Вот что писал член Санкт-Петербургской Академии наук, физик, профессор Георг Вольфганг Крафт, коллега Тредиаковского, предваривший свои упоминания о том, что лед — малоупотребительный материал, до сих пор из него делали лишь в Италии оконницы, стаканы и зажигательные стекла; последним занимался прославленный французский физик Мариотт.

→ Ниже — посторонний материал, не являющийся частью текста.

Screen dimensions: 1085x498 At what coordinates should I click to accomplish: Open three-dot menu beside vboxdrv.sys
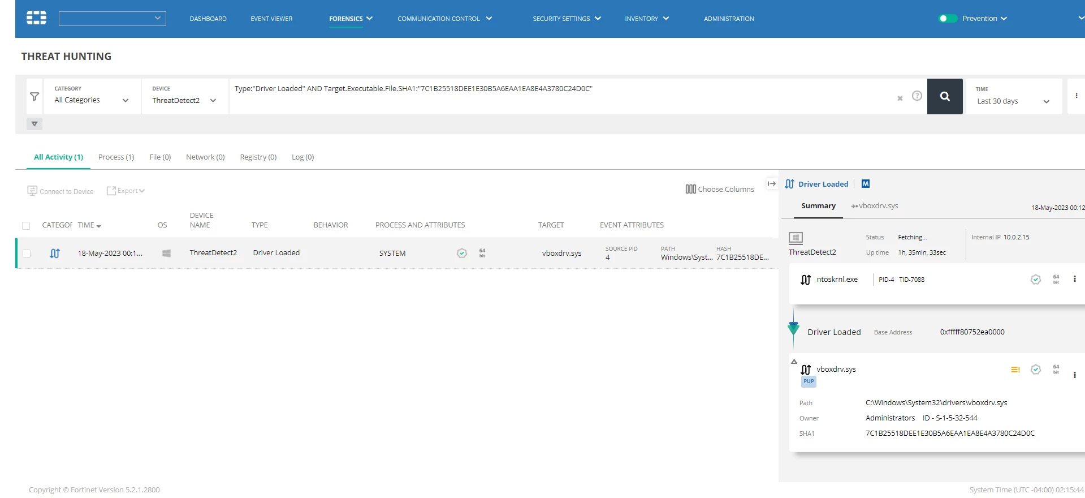click(1075, 375)
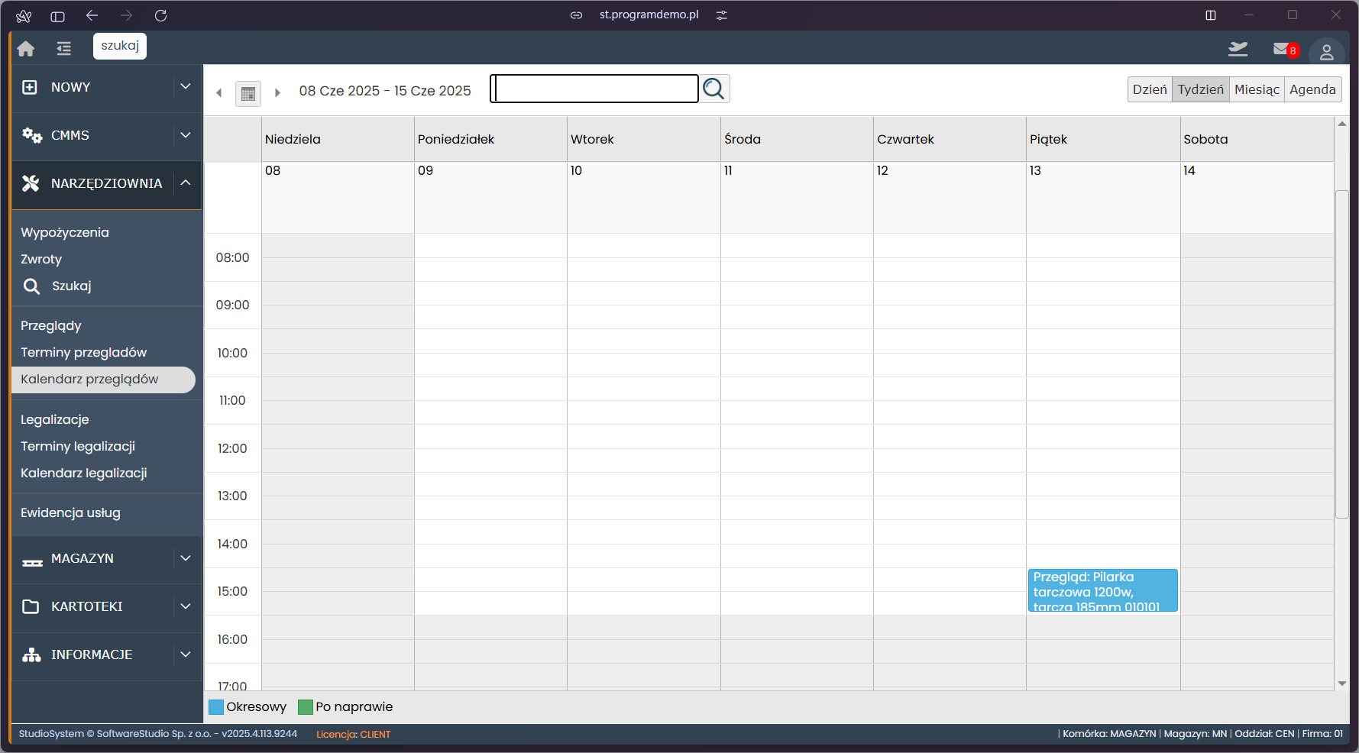Image resolution: width=1359 pixels, height=753 pixels.
Task: Switch calendar to Dzień view
Action: coord(1149,89)
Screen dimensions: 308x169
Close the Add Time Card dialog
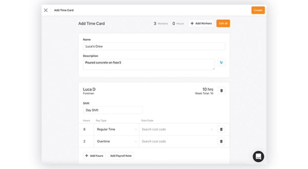(x=46, y=10)
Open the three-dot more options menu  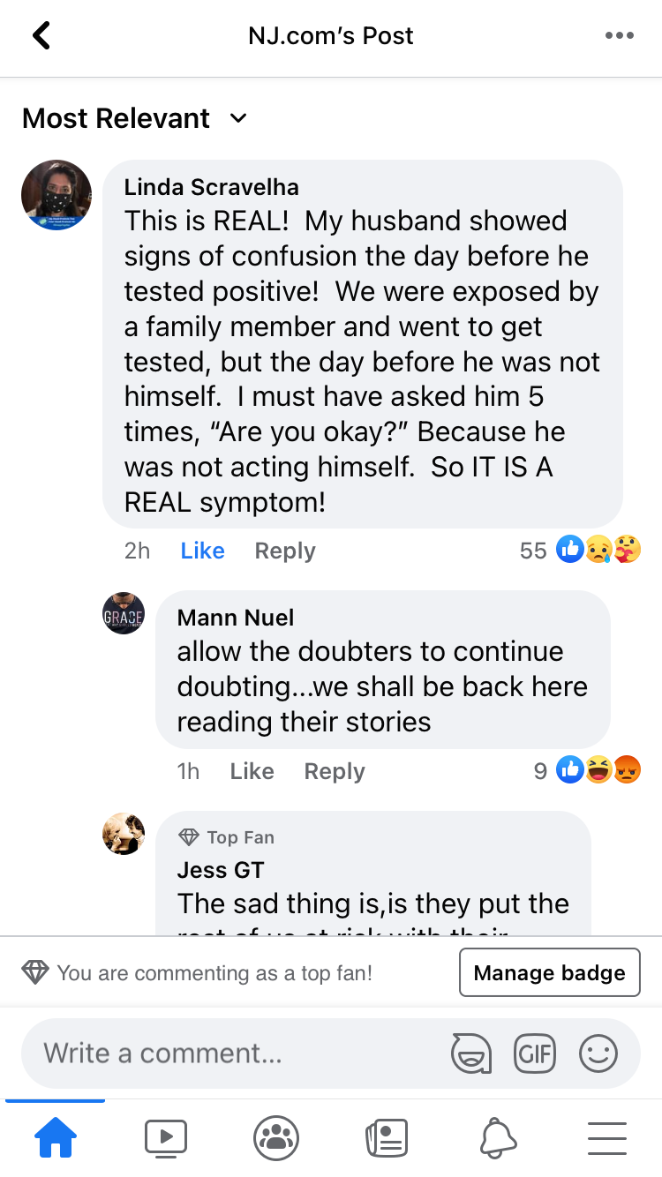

«Здесь, в Санкт-Петербурге, художество гораздо знатнейшее дело изо льда произвело. Ибо мы видали из чистого льда построенный дом, который по правилам новейшей архитектуры расположен, и, для изрядного своего вида и редкости, достоин был, чтоб, по крайней мере, таково ж долго стоять, как наши обыкновенные дома… На сем месте (между двумя весьма достопамятными строениями, а именно — между созданною, от блаженные и вечнодостойныя памяти императора Петра Первого, адмиралтейскою крепостью и построенным, от блаженный ж и вечнодостойные памяти государыни Анны, новым зимним домом, который для своего великолепия достоин всякого удивления) началось строение, самый чистый лед, наподобие больших квадратных плит, разрубали, архитектурными украшениями убирали, циркулем и линейкою измеривали, рычагами одну ледовую плиту на другую клали, и каждый раз водою поливали, которая тотчас замерзала и вместо крепкого цемента служила. Таким образом, через краткое время построен был дом, который был длиною 8 сажен, или 56 лондонских футов, шириною в 2 сажени с половиной, а вышиною, вместе с кровлею, в 3 сажени; и гораздо великолепнее казался, нежели когда бы он из самого лучшего мрамора был построен, для того, что казался сделан быть будто бы из одного куска, а для ледяной прозрачности и синего его отцвета на гораздо дражайший камень, нежели на мрамор подходил».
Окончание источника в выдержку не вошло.